The task: Copy exactly the lines from the one containing "Image resolution: width=1469" through the last line of the records below, including both, and leave out any pictures.

(Dataset entries)

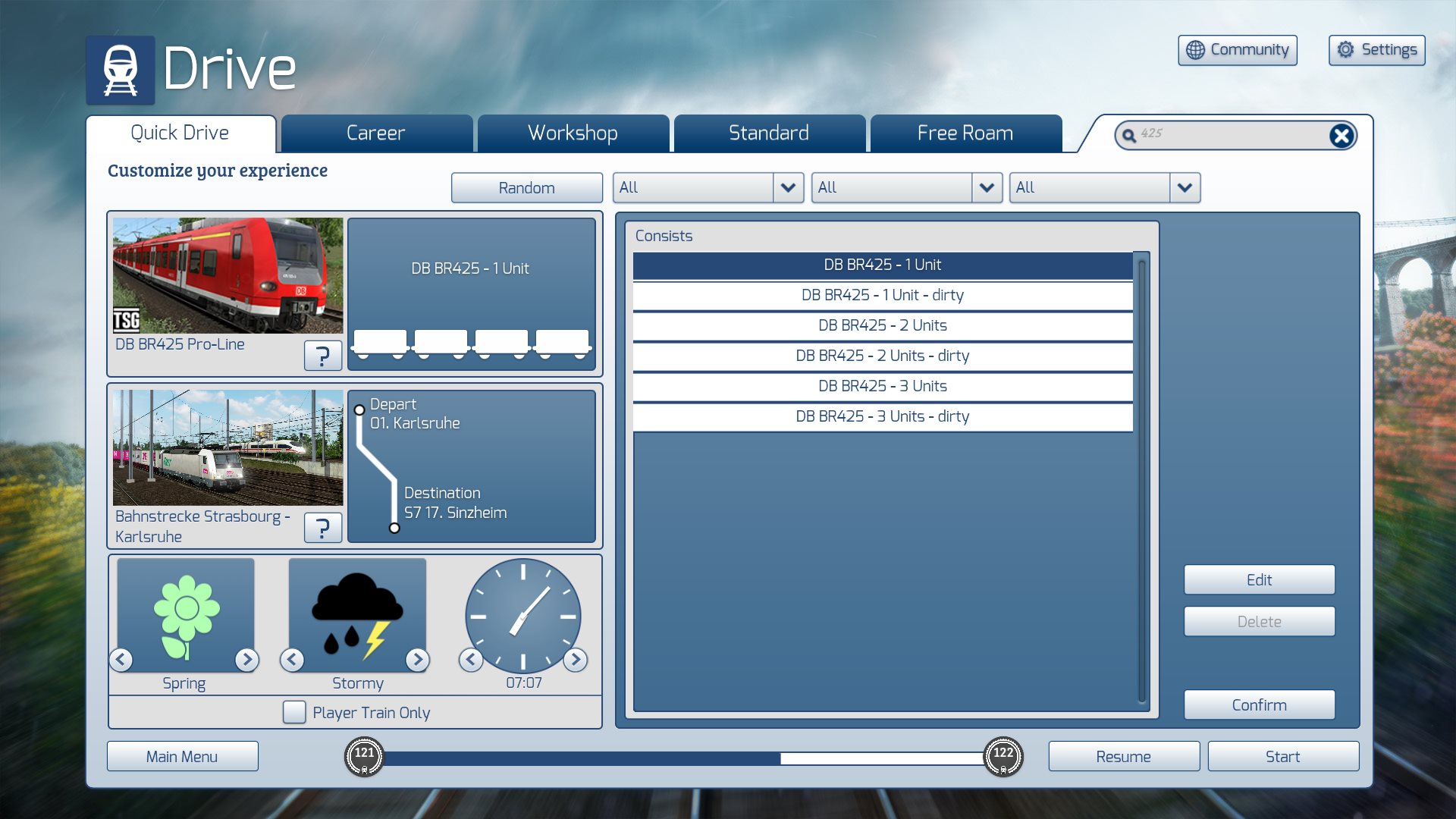The width and height of the screenshot is (1456, 819).
Task: Select the next weather after Stormy
Action: [417, 660]
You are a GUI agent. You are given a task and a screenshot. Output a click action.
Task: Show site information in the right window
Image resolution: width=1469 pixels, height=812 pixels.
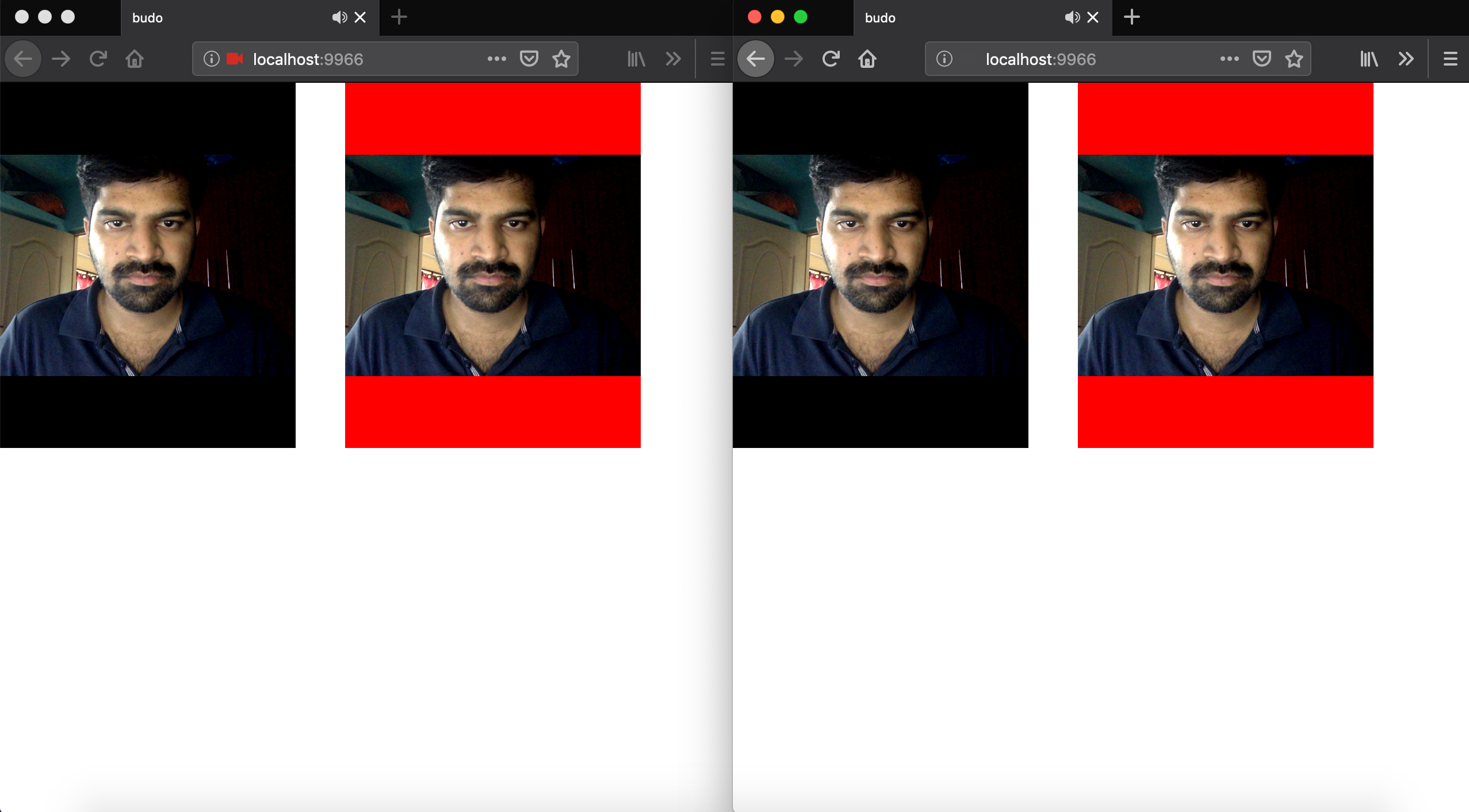click(x=944, y=59)
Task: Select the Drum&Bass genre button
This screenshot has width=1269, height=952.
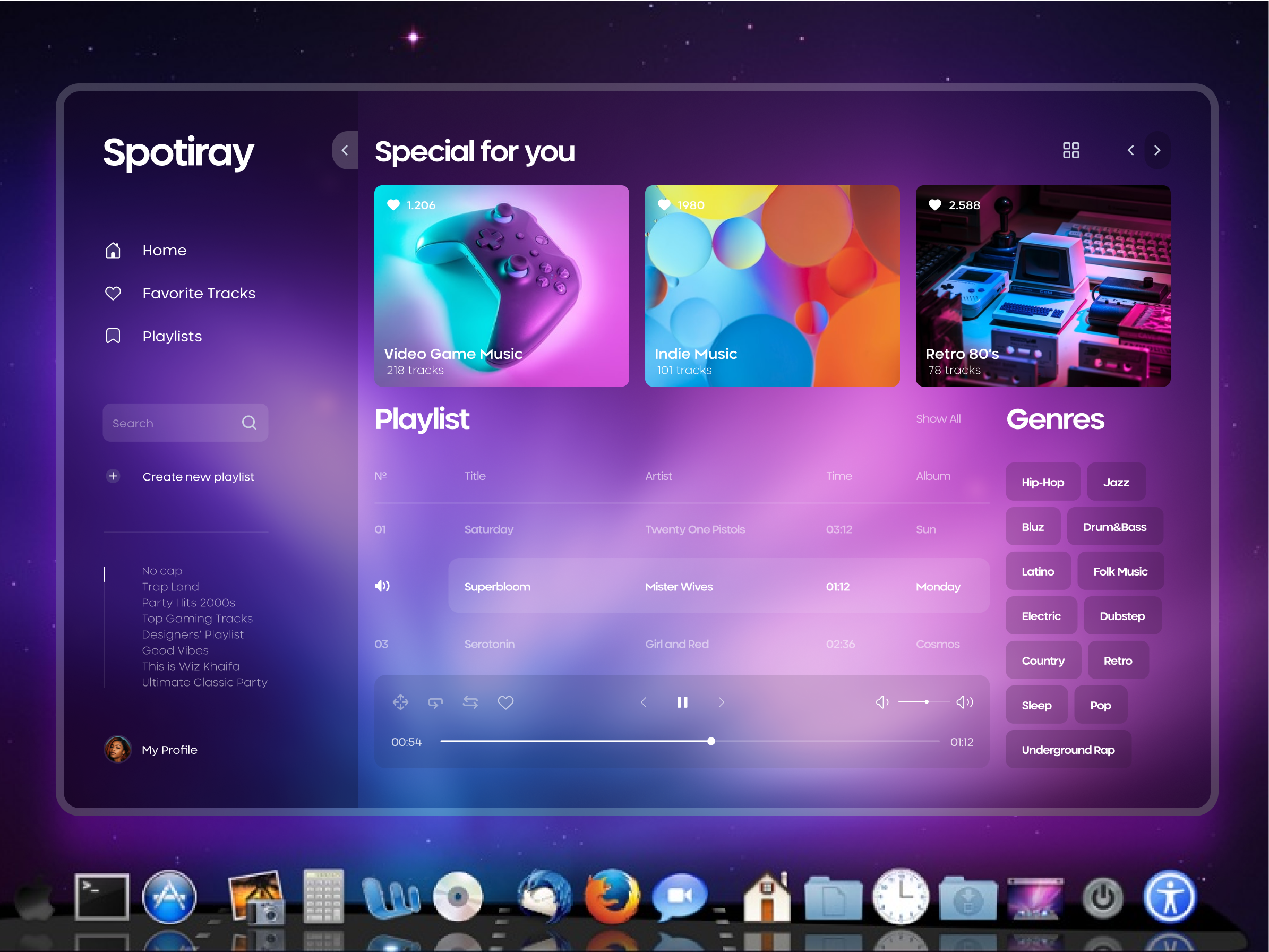Action: coord(1114,527)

Solution to this task:
Image resolution: width=1469 pixels, height=812 pixels.
click(x=944, y=59)
Task: Select the Drum&Bass genre button
This screenshot has width=1269, height=952.
Action: coord(1114,527)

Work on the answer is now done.